Sacrifice of Titanic's Catholic priests recalled on 100th anniversary
Apr 19, 2012 : Three Catholic priests, including one hailed by Pope Saint Pius X as
a martyr for the faith, were among the victims of the Titanic disaster remembered
during its 100th anniversary on April 14-15.All three of the European-born priests
– Father Juozas Montvila of Lithuania, Father Josef Peruschitz, O.S.B. of Bavaria,
and English rector Father Thomas Byles – are said to have declined lifeboats in order
to offer spiritual aid to travelers who perished in the shipwreck, which claimed 1503
lives. An eyewitness account of the 1912 sinking, published in the Jesuit journal
“America,” described how “all the Catholics on board desired the assistance of priests
with the greatest fervor.” The priests led passengers in recitation of the Rosary,
and “aroused those condemned to die to say acts of contrition and prepare themselves
to meet the face of God.” According to the eyewitness, they were “engaged continuously
giving general absolution to those who were about to die.” Fr.

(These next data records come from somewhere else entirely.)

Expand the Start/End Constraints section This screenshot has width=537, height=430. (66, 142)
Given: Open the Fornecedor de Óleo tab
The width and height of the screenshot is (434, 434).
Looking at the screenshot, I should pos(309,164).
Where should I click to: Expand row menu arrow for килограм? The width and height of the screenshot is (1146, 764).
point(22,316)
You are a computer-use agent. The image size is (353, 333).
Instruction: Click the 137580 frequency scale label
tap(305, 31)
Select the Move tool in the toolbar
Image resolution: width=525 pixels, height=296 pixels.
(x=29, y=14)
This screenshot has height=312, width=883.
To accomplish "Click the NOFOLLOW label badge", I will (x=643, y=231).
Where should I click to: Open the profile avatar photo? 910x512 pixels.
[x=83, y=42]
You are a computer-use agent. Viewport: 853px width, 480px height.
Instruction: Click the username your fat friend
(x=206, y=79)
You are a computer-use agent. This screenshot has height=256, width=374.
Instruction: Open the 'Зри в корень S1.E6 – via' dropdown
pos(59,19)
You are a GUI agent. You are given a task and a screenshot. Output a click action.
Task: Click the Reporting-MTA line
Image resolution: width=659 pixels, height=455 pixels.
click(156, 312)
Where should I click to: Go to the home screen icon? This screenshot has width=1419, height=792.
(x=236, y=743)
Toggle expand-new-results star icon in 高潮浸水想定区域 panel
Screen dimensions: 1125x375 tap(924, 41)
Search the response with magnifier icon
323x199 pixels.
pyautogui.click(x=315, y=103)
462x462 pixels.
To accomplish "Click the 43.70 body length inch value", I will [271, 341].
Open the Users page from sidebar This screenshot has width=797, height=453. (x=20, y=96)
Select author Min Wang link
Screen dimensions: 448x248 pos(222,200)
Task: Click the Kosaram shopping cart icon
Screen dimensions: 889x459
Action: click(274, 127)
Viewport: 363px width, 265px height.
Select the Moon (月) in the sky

Byles and Fr. Peruschitz
had offered Mass on the morning of Sunday, April 14, only hours before the supposedly
“unsinkable” ship struck an iceberg in the North Atlantic. Prior to the crash, both
men had preached sermons on humanity's need for the spiritual “lifeboat” offered by
Jesus Christ amid the dangers of the world. Born in Yorkshire, England during
1870, Fr. Byles converted to Catholicism from Anglicanism in 1894. He ministered to
Catholics on the Titanic while traveling to the U.S. for the wedding of his brother,
who had also entered the Church. After Fr. Byles' death in the shipwreck, St. Pius
X reportedly described him as a “martyr.” A plaque at his onetime parish recalls his
“heroic death in the disaster,” after “earnestly devoting his last moments to the
religious consolation of his fellow passengers.” Fr. Peruschitz was also described
by eyewitnesses as declining a place on the lifeboats. The Bavarian priest-monk, born
in 1871, was traveling on the Titanic to take up his new position as principal of
a Benedictine high school in Minnesota. His body, like those of the other two priests,
was not recovered. A memorial at his onetime monastery in Bavaria reads: “May Joseph
Peruschitz rest in peace, who on the ship Titanic piously sacrificed himself.” The
youngest of the three priests, Fr. Juozas Montvila, was born in 1885. Ordained in
1908, he secretly ministered to Eastern Catholics in Lithuania, whose faith had been
outlawed by authorities of the Russian Empire. Under government pressure, Fr. Montvila
was forced to leave the country in order to continue his priestly ministry. He boarded
the Titanic in Southhampton, England, with the intention of emigrating to the U.S.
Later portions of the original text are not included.